FATIGUE-MICROSTRUCTURE RELATIONSHIPS IN SOME AGED ALUMINIUM ALLOYS

Abstract Aluminium–copper–magnesium alloys show a high response to age hardening but have relatively poor fatigue properties, whereas the reverse is true for aluminium magnesium alloys. Small additions of silver (∼0.1 atomic %) change both the type and dispersion of precipitates in Al–Cu–Mg alloys and promote age hardening in Al–Mg alloys in which it is normally absent. The paper is concerned with the effects of silver on the behaviour of representative Al–Cu–Mg and Al–Mg alloys tested under fatigue conditions.
Despite the fact that silver increases the response to age hardening in Al–Cu–Mg alloys, the fatigue endurance limit is reduced.

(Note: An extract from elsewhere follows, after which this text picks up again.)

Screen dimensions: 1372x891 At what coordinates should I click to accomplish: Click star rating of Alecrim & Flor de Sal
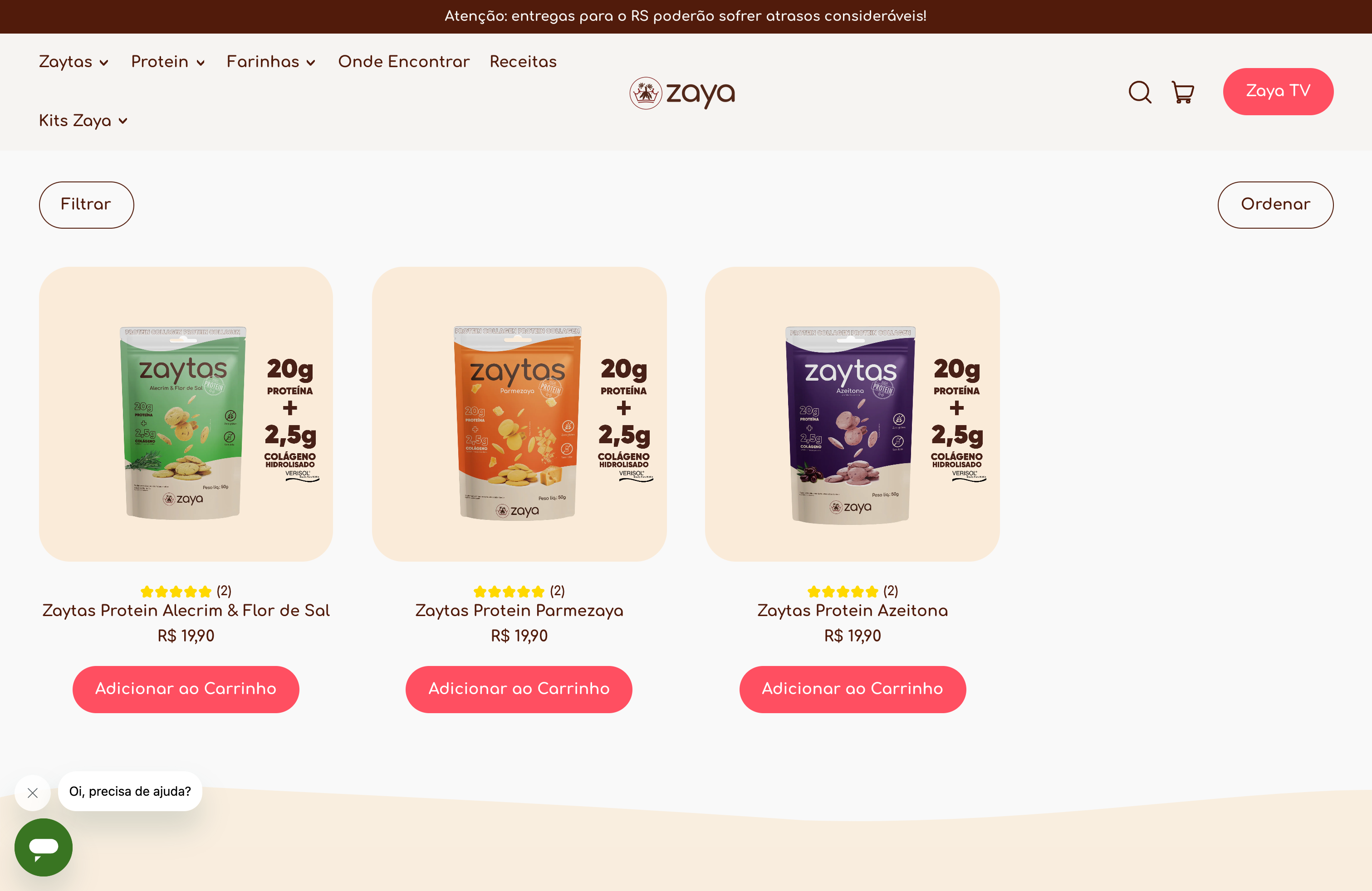click(x=176, y=591)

This effect is even more marked with the alloy Al–5% Mg in which the 0.2% proof stress was increased from 85 to 200 MPa by adding silver, whereas the fatigue endurance limit fell from ±87 to ±48 MPa. In both systems, silver promotes formation of finely dispersed precipitates, and the poor fatigue properties are associated with the concentration of dislocations in intense slip bands. On the other hand, when large precipitate particles are present, dislocations are more uniformly dispersed and the fatigue properties are improved.